The jester is an elusive character. The European words used to denote him can now seem as nebulous as they are numerous, reflecting the mercurial man behind them: fool, buffoon, clown, jongleur, jogleor, joculator, sot, stultor, scurra, fou, fol, truhan, mimus, histrio, morio. He can be any of these, while the German word Narr is not so much a stem as the sturdy trunk of a tree efflorescent with fool vocabulary. The jester's quicksilver qualities are equally difficult to pin down, but nevertheless not beyond definition.

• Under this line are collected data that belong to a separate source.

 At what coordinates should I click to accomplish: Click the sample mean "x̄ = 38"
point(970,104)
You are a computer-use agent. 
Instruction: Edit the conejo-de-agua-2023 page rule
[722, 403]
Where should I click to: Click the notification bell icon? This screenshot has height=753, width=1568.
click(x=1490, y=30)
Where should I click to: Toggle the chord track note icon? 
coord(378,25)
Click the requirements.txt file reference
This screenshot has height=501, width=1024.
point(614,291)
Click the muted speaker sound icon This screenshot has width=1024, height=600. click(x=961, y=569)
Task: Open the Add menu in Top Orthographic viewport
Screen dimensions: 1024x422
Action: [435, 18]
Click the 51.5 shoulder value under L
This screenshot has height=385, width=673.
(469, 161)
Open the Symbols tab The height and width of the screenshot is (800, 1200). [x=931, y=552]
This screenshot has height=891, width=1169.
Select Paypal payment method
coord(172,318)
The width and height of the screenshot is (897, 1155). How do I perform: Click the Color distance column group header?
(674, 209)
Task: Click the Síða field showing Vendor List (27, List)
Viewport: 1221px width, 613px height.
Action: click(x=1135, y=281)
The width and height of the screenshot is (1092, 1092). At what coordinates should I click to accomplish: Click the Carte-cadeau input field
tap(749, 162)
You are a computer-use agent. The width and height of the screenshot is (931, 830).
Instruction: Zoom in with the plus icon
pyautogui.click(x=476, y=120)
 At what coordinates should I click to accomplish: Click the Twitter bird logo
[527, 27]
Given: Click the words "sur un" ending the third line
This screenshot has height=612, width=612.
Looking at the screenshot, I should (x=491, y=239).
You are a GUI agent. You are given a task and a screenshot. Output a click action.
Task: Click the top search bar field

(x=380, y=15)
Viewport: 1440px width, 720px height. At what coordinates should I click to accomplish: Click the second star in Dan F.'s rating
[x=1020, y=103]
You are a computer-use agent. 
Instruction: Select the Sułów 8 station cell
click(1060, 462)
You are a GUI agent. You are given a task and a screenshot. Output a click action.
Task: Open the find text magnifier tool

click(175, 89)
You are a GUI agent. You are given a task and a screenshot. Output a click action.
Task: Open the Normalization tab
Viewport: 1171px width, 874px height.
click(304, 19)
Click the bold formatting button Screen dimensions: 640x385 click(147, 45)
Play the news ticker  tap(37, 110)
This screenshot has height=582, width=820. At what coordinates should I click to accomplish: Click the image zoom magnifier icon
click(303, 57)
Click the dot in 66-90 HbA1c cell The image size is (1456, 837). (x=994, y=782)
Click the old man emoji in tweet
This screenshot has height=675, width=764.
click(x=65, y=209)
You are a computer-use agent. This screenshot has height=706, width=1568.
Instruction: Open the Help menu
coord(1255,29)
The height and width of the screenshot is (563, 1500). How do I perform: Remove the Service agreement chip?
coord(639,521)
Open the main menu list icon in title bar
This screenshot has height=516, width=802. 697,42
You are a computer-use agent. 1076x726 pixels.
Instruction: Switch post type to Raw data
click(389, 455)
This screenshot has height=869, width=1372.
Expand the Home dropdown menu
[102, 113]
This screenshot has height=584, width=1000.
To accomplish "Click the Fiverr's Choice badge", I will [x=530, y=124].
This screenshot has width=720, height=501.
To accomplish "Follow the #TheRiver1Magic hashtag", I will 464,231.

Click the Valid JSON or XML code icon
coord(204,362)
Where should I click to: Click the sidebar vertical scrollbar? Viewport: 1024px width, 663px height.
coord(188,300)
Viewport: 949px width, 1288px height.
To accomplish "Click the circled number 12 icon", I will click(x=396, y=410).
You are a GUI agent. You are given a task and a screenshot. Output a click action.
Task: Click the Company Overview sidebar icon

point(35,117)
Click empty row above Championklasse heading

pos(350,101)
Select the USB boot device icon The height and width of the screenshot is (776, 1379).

The Chinese terms used for "jester" now seem vaguer than the European, most of them having a wider meaning of "actor" or "entertainer." In Chinese there is no direct translation of the English "jester," no single word that to the present-day Chinese conjures an image as vividly as "court jester," fou du roi, or Hofnarr would to a Westerner. In Chinese the jester element often has to be singled out according to context, although the key character you does seem to have referred specifically to jesters, originally meaning somebody who would use humor to mock and joke, who could speak without causing offense, and who also had the ability to sing or dance: "The you was also allowed a certain privilege, that is, his 'words were without offence' . . . but the you could not offer his remonstrances in earnest, he had to make use of jokes, songs and dance." The term is often combined with other characters giving differing shades to his jesterdom, an acting or a musical slant, for example: paiyou, youren, youling, changyou, lingren, linglun. All could include musical and other talents, chang suggesting music, ling, playing or fooling, and pai a humorous element to bring delight. Several of these terms are too frequently translated as "actor" regardless of where they appear on the etymological chain of evolution and even though they were used long before the advent of Chinese drama.
Perhaps the earliest antecedents of the European court jester were the comic actors of ancient Rome. Several Latin terms used in medieval references to jesters (including numerous church condemnations of them), such as scurrae, mimi, or histriones, originally referred either to amusing hangers-on or to the comic actors and entertainers of Rome. Just as there is now no clear distinction between the terms for "actor" and "jester" in Chinese, so the Latin terms could merge the two. If there was no formal professional jester in Rome, the comic actors fulfilled his functions, sometimes even bearing a striking physical resemblance to what is usually considered a medieval and Renaissance archetype. With periodic imperial purges against actors for their outspokenness, many of them took to the road and fanned out across the empire in search of new audiences and greater freedom. Successive waves of such wandering comics may well have laid the foundations for medieval and Renaissance jesterdom, possibly contributing to the rising tide of folly worship that swept across the Continent from the late Middle Ages.